Un rebond boursier en question(s)

jeudi, 02.05.2019

Emmanuel Ferry*

Emmanuel Ferry

L’extrapolation du rebond  est une hypothèse fragile. Pour l’heure, la thèse du bear market rally  demeure intacte. La Fed devra au préalable baisser ses taux directeurs et les perspectives de croissance devront cesser de se dégrader.

La progression des marchés Actions mondiaux de 16% au cours des quatre mois a permis une récupération complète de l’épisode de correction violente constatée entre septembre et décembre. C’est le meilleur début d’année pour le S&P500 depuis 1987. La récupération de la perte de 19.8% s’est faite en 81 séances, ce qui est deux fois plus rapide que ce qui est habituellement observé dans l’histoire. Comment expliquer la nature parfaitement symétrique du rebond? C’est essentiellement une histoire d’inversion des anticipations de politique monétaire. Le 20 septembre 2018, les marchés tablaient sur quatre relèvements des taux des Fed Funds et une réduction automatique du bilan de la Fed. Le P/E du S&P500 étaient alors supérieur à 18x. Il est tombé à 14,5x, pour remonter au voisinage de 18x, principalement sous l’effet d’un nouveau scénario de politique monétaire, anticipant désormais une baisse de taux cette année et potentiellement un nouveau QE. Le meeting de la Fed du 1er mai a quelque peu déçu les investisseurs, le message étant plutôt celui d’un statu quo. Cette impulsion monétaire s’est généralisée à l’ensemble des banques centrales, s’ajoutant à une politique budgétaire déjà expansionniste. Ce contexte expansionniste a ainsi alimenté un rebond unilatéral des marchés (actions, crédit, matières premières). Au moment où les facteurs techniques redeviennent tendus (sur-achat, écrasement de la volatilité, sentiment, disparition des shorts), il est frappant de constater le manque de consistance du rebond.

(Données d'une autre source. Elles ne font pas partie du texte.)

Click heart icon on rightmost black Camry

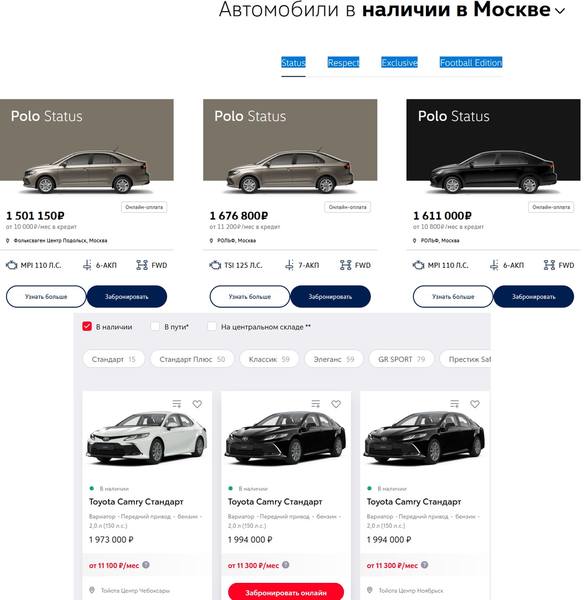(x=475, y=404)
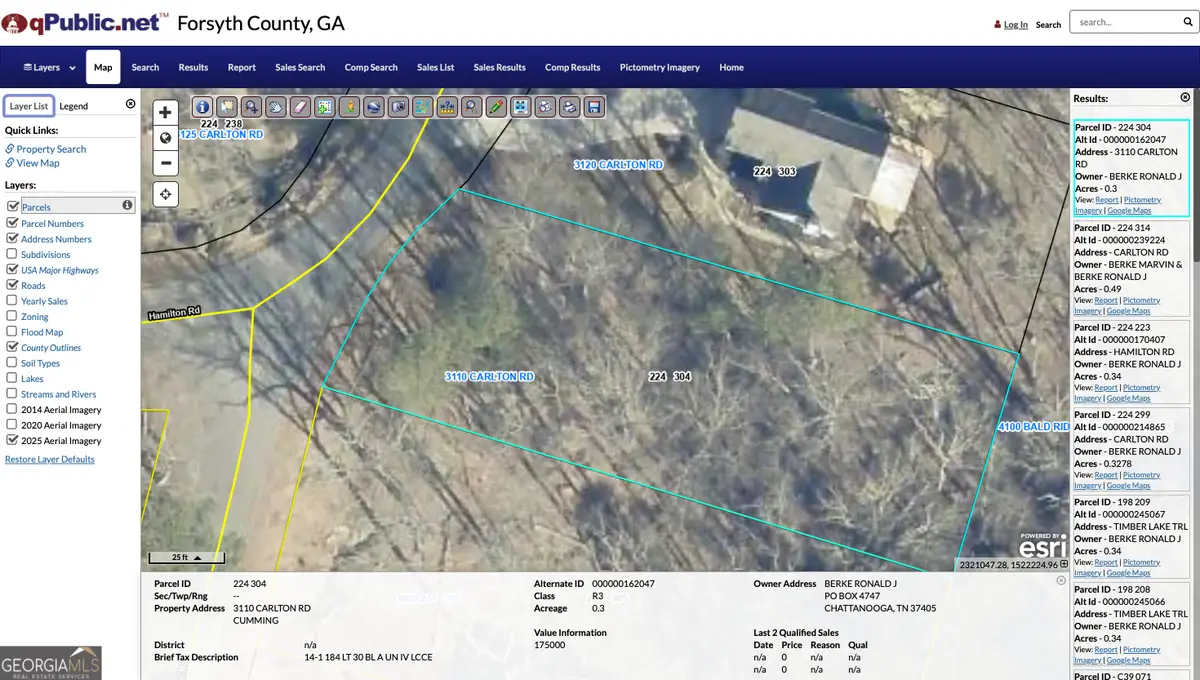This screenshot has width=1200, height=680.
Task: Enable the Flood Map layer
Action: click(x=12, y=332)
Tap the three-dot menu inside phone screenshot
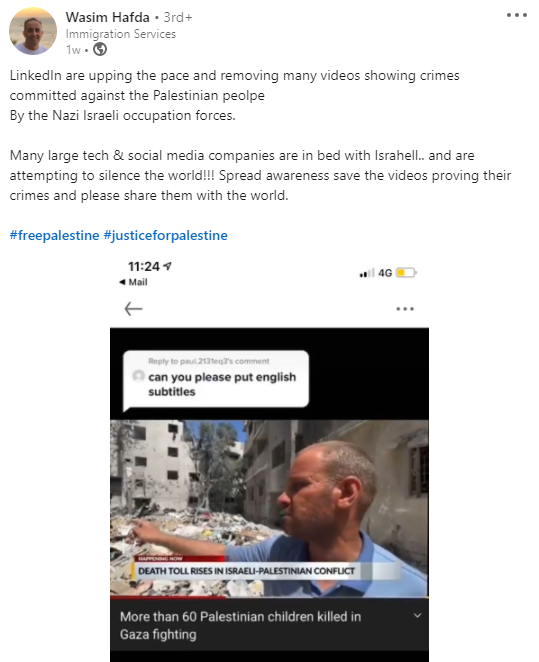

D’abord, la participation des investisseurs a été très faible. La reprise de risque a surtout été visible dans le segment obligataire, notamment le crédit, qui a capté l’essentiel des flux.Cela valide l’idée d’un rally des banques centrales, naturellement plus favorable à la dette qu’aux actions. Le coût du risque des actions a augmenté en 2018, au moment où les investisseurs avaient une allocation record en actions. La réduction des actions effectuée en 2018 est vraisemblablement durable.Puis, la hausse des actions s’est faite en déconnexion avec la baisse des taux d’intérêt à long terme, la révision en baisse des bénéfices et des perspectives de croissance.

Lors du rebond de 2016, la corrélation entre les surprises économiques et le S&P500 était supérieure à 90%. Elle est aujourd’hui de -0.3. Enfin, si le rebond a été d’une ampleur exceptionnelle avec une vitesse annualisée d’appréciation de +75% pour les actions mondiales (+92% pour le S&P500), la profondeur de marché a été très faible, avec un nombre très limité de sociétés ayant participé à la hausse (moins de 10% pour le S&P500) et un effondrement des volumes. Un quart de la hausse des actions a reposé sur cinq sociétés: Apple, Amazon, Microsoft, Facebook, Google. La divergence entre les large caps et les small&mid caps écarte pour l’instant l’idée d’un rebond cyclique.

L’extrapolation du rebond dépendra d’abord de trois éléments: 1) capacité de la Fed a délivré les baisses de taux; 2) amélioration effective des fondamentaux macro et micro; 3) retour durable des investisseurs de long terme (real money). Sans cela, ce rebond risque d’être un feu de paille. Le biais défensif s’impose donc plus que jamais. Cela passe par la diversification, la recherche de décorrélation et la gestion active.